Ayesha Manazir Siddiqi - "The Centre"

Alright book about a secret Centre where you can learn a language fluently in ten days. At 80%, it's a bit predictable and I can't say I'm super taken with the characters, but some of the stuff (the protagonist being called out as being presumptuous and claiming minority while she's from a rich family) is OK.



At first, it sounded like Anna had half a dozen daughters, so varied were the names she used for them. Like Natalya was also frequently called Natasha, as well as Natashinka when she was being praised and Natashka when criticized. Eventually, I figured out that Anna had three daughters. One had three children of her own and Anna was saving money to help her move to England. Another was a shop owner in St Petersburg and the third, a nurse, had moved to the States.
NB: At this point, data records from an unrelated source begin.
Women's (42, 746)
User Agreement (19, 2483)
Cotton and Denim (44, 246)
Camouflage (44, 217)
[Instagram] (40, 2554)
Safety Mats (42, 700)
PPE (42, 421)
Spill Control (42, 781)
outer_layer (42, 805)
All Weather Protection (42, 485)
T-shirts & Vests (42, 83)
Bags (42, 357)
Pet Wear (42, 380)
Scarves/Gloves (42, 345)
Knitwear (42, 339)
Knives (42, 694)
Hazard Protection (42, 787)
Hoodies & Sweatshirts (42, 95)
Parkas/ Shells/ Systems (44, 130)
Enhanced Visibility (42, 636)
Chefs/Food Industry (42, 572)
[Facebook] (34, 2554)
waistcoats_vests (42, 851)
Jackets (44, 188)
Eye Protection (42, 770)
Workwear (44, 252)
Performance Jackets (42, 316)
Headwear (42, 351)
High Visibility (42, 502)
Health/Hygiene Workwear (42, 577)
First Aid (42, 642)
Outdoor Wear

And maybe I was meant to stay in Pakistan, not be transplanted into this harsh and windy place. We're meant to die where we are born, surely? When I first flew to England, my skin became scaly and dry, my tummy uncomfortable and my bladder confused. It took forever for my body to adjust. Someone told me then – I can't remember who, probably Naima – that although our bodies travel by plane, the soul still makes its way on foot.
    "Your soul," she said – I'd been in England for maybe six months at the time – "your soul still has months, if not years, of travel ahead. It's probably only reached Afghanistan or Iran by now."


In the West, they. keep it all at a distance. The old, the poor, the dead – outsourced, deported and dismissed, hospitalized and imprisoned, or else bombed via remote control. But here, it's all mixed together in such a way that the rich, in panic, put on their blinkers.